JOB ITEM = Output the lines of the listing from the line containing "The image size is (1600, 874)." through the line containing "at (223, 832).", inclusive, reproducing them verbatim.
[[ AVAILABLE RECORDS, beginning ]]
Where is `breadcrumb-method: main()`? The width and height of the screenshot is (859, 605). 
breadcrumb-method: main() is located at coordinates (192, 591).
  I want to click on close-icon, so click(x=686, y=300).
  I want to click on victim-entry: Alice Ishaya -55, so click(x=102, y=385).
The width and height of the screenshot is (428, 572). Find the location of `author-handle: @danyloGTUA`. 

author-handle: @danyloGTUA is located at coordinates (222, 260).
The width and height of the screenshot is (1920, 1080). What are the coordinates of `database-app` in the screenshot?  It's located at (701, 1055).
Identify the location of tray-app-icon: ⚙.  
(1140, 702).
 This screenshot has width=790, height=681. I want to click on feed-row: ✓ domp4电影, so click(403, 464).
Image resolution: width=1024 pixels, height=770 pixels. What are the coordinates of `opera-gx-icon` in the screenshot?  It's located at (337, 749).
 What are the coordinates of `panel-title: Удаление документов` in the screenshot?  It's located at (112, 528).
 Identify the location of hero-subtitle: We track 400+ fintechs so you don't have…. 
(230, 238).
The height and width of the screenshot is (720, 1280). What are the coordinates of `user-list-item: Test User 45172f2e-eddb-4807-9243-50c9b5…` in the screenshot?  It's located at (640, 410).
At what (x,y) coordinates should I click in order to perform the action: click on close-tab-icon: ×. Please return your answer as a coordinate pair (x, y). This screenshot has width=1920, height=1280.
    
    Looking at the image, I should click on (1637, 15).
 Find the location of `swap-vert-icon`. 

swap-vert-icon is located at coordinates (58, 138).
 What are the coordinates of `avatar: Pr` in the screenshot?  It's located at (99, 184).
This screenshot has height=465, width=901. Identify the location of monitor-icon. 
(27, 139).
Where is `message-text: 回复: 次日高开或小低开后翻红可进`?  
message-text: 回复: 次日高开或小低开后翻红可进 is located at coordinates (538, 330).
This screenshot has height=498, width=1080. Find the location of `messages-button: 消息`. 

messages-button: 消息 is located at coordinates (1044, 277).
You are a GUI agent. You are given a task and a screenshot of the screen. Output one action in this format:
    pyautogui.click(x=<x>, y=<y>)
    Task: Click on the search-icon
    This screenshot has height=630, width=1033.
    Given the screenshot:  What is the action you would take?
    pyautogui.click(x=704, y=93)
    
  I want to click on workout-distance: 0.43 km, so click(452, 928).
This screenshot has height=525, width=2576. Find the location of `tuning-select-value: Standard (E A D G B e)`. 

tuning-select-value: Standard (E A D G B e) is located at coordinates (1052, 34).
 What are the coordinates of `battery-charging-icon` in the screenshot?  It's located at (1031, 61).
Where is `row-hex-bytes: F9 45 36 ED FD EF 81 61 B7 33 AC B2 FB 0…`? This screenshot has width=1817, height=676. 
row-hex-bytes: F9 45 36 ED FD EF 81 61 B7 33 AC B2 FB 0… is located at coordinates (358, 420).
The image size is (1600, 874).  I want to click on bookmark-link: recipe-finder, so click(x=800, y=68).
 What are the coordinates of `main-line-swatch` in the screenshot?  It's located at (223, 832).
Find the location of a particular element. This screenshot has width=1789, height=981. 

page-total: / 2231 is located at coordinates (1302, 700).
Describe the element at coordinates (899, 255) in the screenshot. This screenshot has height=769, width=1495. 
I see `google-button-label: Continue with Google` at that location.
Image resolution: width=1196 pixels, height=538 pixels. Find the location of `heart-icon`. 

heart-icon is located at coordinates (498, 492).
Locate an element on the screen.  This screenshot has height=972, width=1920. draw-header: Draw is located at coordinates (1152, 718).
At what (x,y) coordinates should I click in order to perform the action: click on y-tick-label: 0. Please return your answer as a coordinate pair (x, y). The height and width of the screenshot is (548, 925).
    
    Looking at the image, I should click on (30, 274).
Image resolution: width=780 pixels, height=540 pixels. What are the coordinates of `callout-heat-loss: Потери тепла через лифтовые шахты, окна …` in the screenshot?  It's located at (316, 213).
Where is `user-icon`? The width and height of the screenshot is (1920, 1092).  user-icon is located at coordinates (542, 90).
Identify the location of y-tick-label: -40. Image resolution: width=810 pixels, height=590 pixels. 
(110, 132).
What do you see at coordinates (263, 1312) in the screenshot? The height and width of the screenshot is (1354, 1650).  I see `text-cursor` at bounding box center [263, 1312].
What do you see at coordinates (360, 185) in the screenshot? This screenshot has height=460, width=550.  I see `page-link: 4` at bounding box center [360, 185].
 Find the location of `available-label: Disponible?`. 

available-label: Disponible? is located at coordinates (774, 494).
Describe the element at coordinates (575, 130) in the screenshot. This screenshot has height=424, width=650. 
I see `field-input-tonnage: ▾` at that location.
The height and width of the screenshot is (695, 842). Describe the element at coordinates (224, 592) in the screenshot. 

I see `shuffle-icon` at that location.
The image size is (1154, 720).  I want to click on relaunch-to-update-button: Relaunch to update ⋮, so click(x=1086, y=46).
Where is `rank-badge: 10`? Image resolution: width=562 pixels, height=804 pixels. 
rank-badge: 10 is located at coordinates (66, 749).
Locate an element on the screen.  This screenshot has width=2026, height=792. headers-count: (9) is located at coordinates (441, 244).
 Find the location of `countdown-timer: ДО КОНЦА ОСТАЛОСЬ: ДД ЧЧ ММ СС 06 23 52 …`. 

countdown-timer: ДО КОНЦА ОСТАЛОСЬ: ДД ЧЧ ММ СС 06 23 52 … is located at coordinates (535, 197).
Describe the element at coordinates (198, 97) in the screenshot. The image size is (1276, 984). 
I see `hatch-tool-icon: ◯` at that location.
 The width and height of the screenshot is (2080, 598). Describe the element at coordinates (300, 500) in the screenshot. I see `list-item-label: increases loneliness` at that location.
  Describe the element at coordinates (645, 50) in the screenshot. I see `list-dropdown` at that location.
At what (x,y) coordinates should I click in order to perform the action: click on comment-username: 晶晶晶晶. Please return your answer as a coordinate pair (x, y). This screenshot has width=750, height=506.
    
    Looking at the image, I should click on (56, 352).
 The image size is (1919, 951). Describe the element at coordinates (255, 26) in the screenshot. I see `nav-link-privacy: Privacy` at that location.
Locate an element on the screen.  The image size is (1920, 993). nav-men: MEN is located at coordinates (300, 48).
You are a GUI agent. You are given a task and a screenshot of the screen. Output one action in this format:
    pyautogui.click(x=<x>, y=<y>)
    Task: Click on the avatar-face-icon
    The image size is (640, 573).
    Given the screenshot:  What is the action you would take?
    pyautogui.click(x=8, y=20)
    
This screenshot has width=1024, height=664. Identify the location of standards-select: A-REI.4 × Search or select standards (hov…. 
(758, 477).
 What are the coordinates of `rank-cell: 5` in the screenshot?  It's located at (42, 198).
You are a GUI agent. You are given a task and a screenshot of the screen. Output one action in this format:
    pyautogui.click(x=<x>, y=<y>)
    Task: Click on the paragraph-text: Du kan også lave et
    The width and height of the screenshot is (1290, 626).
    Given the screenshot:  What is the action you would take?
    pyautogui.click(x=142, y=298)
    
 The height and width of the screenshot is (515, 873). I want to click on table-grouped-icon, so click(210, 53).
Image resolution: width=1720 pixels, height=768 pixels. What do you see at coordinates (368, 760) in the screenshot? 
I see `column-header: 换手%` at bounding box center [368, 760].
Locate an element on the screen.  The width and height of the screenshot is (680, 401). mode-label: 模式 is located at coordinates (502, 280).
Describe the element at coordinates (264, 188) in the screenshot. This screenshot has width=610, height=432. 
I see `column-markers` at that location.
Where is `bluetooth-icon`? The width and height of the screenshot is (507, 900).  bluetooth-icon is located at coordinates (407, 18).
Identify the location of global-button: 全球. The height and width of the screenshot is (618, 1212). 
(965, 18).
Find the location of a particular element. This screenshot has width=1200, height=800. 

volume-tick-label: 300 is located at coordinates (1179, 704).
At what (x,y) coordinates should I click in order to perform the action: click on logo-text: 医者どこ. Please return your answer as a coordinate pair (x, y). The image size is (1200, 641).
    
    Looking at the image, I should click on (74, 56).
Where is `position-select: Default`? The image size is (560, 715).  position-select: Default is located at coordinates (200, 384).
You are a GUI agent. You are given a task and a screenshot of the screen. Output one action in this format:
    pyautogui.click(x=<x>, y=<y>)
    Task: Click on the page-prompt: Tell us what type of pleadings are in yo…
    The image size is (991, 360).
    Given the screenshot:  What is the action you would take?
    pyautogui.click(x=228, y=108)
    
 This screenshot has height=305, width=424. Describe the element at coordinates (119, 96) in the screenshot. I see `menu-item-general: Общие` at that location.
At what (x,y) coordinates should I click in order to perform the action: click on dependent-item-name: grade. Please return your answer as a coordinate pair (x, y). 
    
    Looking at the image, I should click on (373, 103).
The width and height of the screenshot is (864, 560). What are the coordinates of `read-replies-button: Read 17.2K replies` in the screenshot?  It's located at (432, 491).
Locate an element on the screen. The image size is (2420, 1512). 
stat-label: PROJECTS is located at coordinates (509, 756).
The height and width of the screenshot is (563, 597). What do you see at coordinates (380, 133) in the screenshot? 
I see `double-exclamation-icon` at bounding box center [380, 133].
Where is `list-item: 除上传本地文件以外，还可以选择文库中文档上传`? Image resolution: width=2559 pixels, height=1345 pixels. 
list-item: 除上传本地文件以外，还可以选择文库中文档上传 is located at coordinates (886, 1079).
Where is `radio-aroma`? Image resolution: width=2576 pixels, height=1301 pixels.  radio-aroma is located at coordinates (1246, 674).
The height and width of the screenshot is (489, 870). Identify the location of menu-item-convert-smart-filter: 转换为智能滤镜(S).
[[ AVAILABLE RECORDS, end ]]
YOUR RESPONSE =
The image size is (1600, 874).  I want to click on bookmark-link: recipe-finder, so click(x=800, y=68).
 What are the coordinates of `main-line-swatch` in the screenshot?  It's located at (223, 832).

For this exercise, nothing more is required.